LineWise — OEE Decision Support for Damm Canning Lines

HackDAMM 2026 entry. A decision-support layer for production planning on Damm's lines 14, 17 and 19 at El Prat. LineWise enriches Damm's existing theoretical planning (Blue Yonder) with evidence from what actually happened: it enforces hard physical constraints, flags historically-toxic SKU transitions, predicts weekly OEE, and gives planners a risk-banded view of any urgent-demand insertion.

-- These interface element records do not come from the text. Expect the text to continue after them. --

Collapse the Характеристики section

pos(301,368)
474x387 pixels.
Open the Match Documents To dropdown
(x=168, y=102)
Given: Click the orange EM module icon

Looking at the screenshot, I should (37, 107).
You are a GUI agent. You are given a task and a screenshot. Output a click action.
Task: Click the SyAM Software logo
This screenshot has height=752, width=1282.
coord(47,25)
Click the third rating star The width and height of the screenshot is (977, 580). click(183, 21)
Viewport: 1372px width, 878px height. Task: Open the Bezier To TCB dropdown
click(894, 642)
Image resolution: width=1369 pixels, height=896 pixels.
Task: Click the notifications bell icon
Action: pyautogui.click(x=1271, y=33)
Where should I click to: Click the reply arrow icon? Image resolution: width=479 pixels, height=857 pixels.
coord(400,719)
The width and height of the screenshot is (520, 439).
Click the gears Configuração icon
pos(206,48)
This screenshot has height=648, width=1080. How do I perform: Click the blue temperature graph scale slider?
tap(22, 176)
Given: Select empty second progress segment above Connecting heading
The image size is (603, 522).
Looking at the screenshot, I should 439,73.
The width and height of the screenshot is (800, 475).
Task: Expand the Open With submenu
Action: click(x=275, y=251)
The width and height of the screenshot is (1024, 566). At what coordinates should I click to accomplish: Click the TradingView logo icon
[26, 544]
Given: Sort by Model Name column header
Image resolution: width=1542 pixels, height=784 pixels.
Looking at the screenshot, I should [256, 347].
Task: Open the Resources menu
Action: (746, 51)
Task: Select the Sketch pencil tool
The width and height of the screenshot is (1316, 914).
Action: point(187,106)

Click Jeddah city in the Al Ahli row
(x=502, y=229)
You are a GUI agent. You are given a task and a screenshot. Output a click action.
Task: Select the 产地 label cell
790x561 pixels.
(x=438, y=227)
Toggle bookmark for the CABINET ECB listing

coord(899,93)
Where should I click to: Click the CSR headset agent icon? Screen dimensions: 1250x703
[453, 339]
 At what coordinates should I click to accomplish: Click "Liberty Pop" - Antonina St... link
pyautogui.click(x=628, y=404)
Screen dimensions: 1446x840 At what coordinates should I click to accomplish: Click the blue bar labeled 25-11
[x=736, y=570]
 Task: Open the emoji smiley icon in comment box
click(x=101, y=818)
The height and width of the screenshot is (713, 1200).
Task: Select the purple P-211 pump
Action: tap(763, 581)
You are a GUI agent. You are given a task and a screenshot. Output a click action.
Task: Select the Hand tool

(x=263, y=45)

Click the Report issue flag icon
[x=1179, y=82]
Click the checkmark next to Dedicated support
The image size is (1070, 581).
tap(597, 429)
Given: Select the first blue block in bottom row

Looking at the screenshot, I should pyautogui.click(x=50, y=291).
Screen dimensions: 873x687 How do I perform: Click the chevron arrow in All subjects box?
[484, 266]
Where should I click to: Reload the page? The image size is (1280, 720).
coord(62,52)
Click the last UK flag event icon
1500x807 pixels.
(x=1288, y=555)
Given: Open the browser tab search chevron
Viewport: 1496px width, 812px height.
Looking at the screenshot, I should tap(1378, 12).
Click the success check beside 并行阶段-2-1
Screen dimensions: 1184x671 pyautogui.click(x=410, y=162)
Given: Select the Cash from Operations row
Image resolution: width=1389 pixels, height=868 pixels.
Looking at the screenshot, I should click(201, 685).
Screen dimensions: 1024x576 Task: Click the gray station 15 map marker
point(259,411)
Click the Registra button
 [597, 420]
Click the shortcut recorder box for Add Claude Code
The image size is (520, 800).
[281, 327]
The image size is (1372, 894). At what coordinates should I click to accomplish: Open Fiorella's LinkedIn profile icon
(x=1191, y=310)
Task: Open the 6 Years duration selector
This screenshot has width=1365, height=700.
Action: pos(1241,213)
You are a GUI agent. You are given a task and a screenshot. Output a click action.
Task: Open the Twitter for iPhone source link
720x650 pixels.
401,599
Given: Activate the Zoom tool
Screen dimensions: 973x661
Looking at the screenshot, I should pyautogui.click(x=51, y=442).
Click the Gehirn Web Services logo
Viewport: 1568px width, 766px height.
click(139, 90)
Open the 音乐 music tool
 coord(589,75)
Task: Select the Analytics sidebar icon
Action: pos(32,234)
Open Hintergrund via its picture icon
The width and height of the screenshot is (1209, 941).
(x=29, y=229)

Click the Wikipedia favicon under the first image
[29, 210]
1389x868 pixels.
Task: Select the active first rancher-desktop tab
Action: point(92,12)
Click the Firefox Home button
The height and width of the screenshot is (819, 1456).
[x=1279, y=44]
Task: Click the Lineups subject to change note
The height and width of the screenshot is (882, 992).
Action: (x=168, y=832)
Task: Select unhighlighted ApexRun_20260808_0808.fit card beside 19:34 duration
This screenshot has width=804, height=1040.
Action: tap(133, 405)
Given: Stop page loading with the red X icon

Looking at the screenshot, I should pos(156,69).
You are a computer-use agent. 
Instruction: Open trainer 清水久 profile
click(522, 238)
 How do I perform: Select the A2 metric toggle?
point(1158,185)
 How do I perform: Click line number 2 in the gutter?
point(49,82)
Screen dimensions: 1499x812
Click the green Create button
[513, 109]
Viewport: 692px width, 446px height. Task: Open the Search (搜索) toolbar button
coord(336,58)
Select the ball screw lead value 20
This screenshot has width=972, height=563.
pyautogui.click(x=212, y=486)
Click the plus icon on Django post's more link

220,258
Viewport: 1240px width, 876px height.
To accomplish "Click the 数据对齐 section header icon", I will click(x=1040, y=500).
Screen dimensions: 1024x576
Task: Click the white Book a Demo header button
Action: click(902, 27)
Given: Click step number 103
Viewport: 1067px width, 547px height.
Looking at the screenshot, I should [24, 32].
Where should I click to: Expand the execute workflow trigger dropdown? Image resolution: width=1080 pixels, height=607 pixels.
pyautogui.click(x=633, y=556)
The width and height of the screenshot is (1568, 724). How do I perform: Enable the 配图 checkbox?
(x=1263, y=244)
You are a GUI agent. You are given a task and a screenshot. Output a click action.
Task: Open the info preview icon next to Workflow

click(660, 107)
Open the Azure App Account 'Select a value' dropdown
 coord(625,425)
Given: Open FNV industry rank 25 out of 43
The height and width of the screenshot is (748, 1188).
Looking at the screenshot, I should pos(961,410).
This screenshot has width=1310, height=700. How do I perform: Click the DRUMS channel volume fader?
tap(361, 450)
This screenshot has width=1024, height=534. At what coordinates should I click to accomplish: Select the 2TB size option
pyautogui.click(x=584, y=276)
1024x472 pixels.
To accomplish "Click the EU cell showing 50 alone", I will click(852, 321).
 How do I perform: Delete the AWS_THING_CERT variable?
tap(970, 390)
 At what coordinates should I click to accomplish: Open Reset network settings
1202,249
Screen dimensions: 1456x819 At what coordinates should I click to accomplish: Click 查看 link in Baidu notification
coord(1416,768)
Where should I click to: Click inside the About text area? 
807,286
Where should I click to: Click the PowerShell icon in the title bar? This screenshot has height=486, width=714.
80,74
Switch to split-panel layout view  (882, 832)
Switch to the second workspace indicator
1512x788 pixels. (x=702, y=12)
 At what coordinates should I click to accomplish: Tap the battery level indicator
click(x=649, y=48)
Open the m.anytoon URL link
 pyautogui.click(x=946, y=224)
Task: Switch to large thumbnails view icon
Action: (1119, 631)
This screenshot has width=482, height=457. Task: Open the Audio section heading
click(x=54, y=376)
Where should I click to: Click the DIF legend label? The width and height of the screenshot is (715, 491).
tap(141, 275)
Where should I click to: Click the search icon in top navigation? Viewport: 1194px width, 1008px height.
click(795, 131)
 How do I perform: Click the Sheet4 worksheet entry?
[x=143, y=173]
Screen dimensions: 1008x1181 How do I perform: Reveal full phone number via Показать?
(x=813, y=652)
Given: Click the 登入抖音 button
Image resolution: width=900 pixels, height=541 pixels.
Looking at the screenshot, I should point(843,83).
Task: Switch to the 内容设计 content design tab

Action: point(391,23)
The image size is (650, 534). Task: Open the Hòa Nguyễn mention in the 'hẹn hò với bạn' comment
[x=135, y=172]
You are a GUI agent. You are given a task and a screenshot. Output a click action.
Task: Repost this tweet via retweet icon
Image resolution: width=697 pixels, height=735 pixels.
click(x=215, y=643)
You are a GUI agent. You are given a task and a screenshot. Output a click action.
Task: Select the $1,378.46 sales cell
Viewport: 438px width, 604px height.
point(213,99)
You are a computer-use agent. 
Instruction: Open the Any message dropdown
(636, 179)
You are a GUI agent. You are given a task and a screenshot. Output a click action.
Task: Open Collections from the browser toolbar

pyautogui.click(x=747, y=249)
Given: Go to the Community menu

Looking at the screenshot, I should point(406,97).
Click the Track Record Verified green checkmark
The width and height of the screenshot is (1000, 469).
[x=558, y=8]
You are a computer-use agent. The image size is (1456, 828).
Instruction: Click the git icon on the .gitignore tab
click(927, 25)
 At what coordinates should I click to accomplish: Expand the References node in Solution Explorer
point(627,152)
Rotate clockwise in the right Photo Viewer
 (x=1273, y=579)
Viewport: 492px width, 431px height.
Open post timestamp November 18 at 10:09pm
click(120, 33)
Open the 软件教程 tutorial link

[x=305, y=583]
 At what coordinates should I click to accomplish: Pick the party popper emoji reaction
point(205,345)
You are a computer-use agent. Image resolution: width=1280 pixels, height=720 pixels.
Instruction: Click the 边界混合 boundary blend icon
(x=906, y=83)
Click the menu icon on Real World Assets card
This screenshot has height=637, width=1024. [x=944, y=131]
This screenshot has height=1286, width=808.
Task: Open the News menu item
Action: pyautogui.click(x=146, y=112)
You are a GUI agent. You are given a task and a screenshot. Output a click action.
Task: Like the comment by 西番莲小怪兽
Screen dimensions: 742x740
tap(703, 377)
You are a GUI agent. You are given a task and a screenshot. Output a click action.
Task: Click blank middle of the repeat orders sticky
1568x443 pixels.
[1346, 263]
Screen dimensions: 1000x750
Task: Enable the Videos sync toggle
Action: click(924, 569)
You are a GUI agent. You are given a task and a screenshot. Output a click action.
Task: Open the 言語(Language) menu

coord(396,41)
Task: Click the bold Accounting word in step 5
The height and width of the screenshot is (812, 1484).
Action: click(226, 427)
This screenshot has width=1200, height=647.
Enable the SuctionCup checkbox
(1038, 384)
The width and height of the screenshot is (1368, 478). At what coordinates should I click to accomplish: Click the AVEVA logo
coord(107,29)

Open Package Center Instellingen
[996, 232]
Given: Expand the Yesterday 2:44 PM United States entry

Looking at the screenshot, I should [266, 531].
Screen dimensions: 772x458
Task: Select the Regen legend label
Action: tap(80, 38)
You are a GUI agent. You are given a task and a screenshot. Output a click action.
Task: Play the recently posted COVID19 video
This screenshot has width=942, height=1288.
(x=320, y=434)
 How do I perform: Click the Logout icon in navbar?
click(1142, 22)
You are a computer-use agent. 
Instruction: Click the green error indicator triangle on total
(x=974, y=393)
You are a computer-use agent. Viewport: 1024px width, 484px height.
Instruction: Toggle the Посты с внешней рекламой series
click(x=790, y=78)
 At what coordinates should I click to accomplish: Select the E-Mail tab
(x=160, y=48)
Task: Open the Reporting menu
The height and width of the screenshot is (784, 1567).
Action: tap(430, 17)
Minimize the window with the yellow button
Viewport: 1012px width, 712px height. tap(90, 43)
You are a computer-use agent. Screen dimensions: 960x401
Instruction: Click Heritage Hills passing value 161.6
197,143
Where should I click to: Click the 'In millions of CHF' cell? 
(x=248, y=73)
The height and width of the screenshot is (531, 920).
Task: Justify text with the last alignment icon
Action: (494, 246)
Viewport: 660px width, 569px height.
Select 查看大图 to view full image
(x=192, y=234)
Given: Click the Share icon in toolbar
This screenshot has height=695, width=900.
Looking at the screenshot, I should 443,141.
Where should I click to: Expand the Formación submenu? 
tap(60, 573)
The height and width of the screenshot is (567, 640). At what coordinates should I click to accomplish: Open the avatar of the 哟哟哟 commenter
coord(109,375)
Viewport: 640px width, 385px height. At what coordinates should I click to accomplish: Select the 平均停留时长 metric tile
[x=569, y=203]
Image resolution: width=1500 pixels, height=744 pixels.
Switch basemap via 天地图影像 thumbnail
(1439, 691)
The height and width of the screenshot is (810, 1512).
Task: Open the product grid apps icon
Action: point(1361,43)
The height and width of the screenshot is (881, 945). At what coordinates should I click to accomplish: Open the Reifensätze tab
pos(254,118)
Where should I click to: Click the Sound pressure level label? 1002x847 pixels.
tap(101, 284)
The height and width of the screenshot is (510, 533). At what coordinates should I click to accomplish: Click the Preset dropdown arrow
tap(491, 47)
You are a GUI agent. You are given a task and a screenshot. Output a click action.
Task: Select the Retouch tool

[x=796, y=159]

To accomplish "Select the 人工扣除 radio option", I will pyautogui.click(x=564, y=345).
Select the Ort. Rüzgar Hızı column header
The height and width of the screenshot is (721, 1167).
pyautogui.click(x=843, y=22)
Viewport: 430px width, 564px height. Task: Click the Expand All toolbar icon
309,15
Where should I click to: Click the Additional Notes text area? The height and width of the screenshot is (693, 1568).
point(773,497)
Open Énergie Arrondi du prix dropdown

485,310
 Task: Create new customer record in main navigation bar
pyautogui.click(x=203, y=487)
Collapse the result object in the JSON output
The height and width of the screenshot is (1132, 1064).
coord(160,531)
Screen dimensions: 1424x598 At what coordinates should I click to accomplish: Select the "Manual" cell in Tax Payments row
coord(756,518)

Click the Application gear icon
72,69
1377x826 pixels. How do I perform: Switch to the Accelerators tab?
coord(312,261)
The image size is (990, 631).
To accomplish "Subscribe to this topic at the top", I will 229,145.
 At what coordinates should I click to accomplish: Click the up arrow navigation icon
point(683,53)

TL;DR — the value, in three claims that survive scrutiny

  1. Three parallel data-rules catch 33% of urgent-demand insertion options as flagged (332 / 995 feasible options across 108 held-out test scenarios), on top of the format-compatibility safety net. The flags are split across (a) historically bottom-decile OEE pairs, (b) pairs whose actual changeover is ≥1.5× line median, and (c) cross-format insertions on multi-format lines. In 26% of scenarios there is no clean option across any line — the system tells the planner "pick the least-bad option" with reasons. (reports/urgent_demand_backtest_summary.txt)
  2. The weekly OEE forecaster predicts next-week 4-wk trailing OEE per line at R² = 0.82 — a calibrated capacity signal at the level the data supports. (models/framing_comparison.png)
  3. Annualised soft-rule value range: €49k–€99k per year across 3 lines (planner-time only; the HARD format check is excluded from this number because Blue Yonder is assumed to already enforce it — see "Why not just Blue Yonder?" below).

The daily run-level OEE model (R² ≈ 0.40, MAE ≈ 0.10) is deliberately not the headline. We tested it two independent ways on held-out data:

  • Predicted-lift backtest: 95% CI on within-day reordering lift is [-0.0016, +0.0023] — statistically rules out any meaningful daily reordering effect.
  • Realised-OEE agreement backtest: no significant correlation between optimizer agreement and realised OEE (p = 0.17).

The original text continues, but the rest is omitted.